У него тоже была жена, но он, как тот старый каторжанин, научился о ней не думать. Вот и сейчас она возникла от чужого разговора – как сквозь запотевший бинокль, какие-то неразборчивые контуры. Он не стал его протирать.

Утром вчерашней старухе стало лучше, в щелочках заплывших глаз заблестела жизнь. Она сама поднялась, села в кровати, даже приосанилась. Расспросила Горчакова, давно ли он тут и нет ли каких новостей с воли, рассказала неторопливо, называя каждого, что у нее шестеро внуков. Поела каши с аппетитом, благодарно покачивая головой и улыбаясь Шуре Белозерцеву, подносившему еду, потом легла и пока Горчаков мерил давление у ее соседки, перестала дышать.

Снова после завтрака у дверей медпункта собрались больные. Горчаков писал освобождения, хотя ясно было, что они мало помогут в эти первые дни, когда нет ни зон, ни жилья, ни рабочих бригад. Работать мужиков все равно выгонят, а уж кто будет работать, а кто в кустах отлежится, это кто как сумеет.

Вошел особист Иванов. Пахнущий одеколоном, с чистейшим белым подворотничком, застегнутый на все пуговицы и крючки. Постоял, рассматривая брезгливо, как Горчаков срезает заскорузлую от гноя и грязи тряпку на ноге зэка.

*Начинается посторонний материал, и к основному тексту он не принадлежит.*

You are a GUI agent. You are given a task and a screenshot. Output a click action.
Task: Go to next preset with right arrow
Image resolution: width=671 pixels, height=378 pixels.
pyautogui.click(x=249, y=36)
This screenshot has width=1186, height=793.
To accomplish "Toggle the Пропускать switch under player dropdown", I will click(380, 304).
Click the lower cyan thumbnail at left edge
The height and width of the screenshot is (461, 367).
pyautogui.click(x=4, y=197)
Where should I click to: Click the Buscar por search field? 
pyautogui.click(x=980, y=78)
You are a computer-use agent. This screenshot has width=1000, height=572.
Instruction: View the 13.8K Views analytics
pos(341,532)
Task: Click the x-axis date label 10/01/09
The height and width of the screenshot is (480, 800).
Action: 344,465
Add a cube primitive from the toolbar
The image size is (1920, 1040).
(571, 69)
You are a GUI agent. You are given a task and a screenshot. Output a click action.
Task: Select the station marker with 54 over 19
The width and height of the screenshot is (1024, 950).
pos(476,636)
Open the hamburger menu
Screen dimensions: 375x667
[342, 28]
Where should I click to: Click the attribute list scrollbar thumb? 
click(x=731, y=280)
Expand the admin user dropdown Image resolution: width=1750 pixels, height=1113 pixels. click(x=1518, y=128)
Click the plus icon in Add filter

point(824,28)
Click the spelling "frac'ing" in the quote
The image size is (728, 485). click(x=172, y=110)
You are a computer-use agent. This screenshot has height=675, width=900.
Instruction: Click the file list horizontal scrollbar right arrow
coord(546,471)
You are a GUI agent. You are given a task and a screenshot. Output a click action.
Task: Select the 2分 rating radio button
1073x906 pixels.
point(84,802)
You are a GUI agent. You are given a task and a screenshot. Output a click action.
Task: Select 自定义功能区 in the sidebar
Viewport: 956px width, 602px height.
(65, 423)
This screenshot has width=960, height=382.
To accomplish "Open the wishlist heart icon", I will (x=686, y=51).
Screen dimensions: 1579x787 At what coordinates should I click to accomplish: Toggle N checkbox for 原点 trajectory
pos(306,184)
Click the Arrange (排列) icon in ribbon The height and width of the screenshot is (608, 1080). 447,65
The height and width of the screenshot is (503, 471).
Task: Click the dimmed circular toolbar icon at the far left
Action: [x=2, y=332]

– Горчаков, кончай тут, бери своего санитара и ставьте временный лазарет… – Лейтенант прищурился на Белозерцева. – Так, отставить. З/к Белозерцев, садись у геодезистов, пиши красиво правила внутреннего распорядка! Ты в штабе плакат писал?

– Так точно, гражданин начальник, только я наизусть их не помню… – Белозерцев сделал самое простоватое лицо.

– А хочешь, выучить заставлю?! – Иванов шуток не любил, и, кажется, совсем их не понимал. – В трех экземплярах напишешь и отдашь плотникам, пусть в рамочки вставят – два часа тебе на все! Горчаков, идем, место покажу под палатку. Белозерцев, что замер? Ушел уже!

– Гражданин начальник, мне бы тогда плотников… – Горчаков вышел вслед за лейтенантом.

– Плотник, плотник… святой Иосиф был плотник… не подойдет? – улыбка умника скользнула по тонким губам лейтенанта. – Так, господа тунеядцы, плотники есть? – обратился Иванов к заключенным, ожидавшим медпомощи.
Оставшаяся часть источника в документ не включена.